EXERCISE GOAL:
Keeping every line intact, print the records that follow.

PROVIDED MATERIAL:
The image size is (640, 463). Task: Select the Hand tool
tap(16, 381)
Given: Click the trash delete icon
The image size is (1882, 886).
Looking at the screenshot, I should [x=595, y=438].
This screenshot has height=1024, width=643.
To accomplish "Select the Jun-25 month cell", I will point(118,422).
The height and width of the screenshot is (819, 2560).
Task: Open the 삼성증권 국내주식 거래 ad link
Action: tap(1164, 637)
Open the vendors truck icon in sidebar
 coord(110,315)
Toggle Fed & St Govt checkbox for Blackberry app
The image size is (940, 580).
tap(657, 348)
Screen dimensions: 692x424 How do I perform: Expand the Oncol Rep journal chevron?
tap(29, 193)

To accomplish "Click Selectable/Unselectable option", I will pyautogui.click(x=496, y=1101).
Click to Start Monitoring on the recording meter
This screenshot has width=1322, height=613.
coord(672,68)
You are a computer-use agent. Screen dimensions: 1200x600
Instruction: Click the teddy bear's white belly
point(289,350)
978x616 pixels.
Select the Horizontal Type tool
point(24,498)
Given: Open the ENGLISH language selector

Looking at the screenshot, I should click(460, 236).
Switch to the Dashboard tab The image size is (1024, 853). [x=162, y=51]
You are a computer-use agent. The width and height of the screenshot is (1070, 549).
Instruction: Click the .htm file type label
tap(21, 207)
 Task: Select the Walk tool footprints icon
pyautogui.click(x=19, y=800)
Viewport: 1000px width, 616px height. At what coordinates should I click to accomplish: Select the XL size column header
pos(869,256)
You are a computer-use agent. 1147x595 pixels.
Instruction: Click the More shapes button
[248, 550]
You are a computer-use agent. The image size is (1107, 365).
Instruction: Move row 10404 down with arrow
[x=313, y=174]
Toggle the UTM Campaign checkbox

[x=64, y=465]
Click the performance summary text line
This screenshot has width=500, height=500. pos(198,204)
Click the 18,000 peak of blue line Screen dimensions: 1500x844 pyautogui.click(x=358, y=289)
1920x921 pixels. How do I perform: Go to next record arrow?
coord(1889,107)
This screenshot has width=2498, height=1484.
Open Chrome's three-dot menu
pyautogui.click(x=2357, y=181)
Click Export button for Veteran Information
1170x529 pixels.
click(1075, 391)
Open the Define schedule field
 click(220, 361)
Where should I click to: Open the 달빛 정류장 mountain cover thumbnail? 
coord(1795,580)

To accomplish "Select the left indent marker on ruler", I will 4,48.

ANSWER FOR THIS EXERCISE:
The image size is (640, 463). Task: Select the Hand tool
tap(16, 381)
Given: Click the trash delete icon
The image size is (1882, 886).
Looking at the screenshot, I should [x=595, y=438].
This screenshot has height=1024, width=643.
To accomplish "Select the Jun-25 month cell", I will point(118,422).
The height and width of the screenshot is (819, 2560).
Task: Open the 삼성증권 국내주식 거래 ad link
Action: tap(1164, 637)
Open the vendors truck icon in sidebar
 coord(110,315)
Toggle Fed & St Govt checkbox for Blackberry app
The image size is (940, 580).
tap(657, 348)
Screen dimensions: 692x424 How do I perform: Expand the Oncol Rep journal chevron?
tap(29, 193)

To accomplish "Click Selectable/Unselectable option", I will pyautogui.click(x=496, y=1101).
Click to Start Monitoring on the recording meter
This screenshot has width=1322, height=613.
coord(672,68)
You are a computer-use agent. Screen dimensions: 1200x600
Instruction: Click the teddy bear's white belly
point(289,350)
978x616 pixels.
Select the Horizontal Type tool
point(24,498)
Given: Open the ENGLISH language selector

Looking at the screenshot, I should click(460, 236).
Switch to the Dashboard tab The image size is (1024, 853). [x=162, y=51]
You are a computer-use agent. The width and height of the screenshot is (1070, 549).
Instruction: Click the .htm file type label
tap(21, 207)
 Task: Select the Walk tool footprints icon
pyautogui.click(x=19, y=800)
Viewport: 1000px width, 616px height. At what coordinates should I click to accomplish: Select the XL size column header
pos(869,256)
You are a computer-use agent. 1147x595 pixels.
Instruction: Click the More shapes button
[248, 550]
You are a computer-use agent. The image size is (1107, 365).
Instruction: Move row 10404 down with arrow
[x=313, y=174]
Toggle the UTM Campaign checkbox

[x=64, y=465]
Click the performance summary text line
This screenshot has width=500, height=500. pos(198,204)
Click the 18,000 peak of blue line Screen dimensions: 1500x844 pyautogui.click(x=358, y=289)
1920x921 pixels. How do I perform: Go to next record arrow?
coord(1889,107)
This screenshot has width=2498, height=1484.
Open Chrome's three-dot menu
pyautogui.click(x=2357, y=181)
Click Export button for Veteran Information
1170x529 pixels.
click(1075, 391)
Open the Define schedule field
 click(220, 361)
Where should I click to: Open the 달빛 정류장 mountain cover thumbnail? 
coord(1795,580)

To accomplish "Select the left indent marker on ruler", I will 4,48.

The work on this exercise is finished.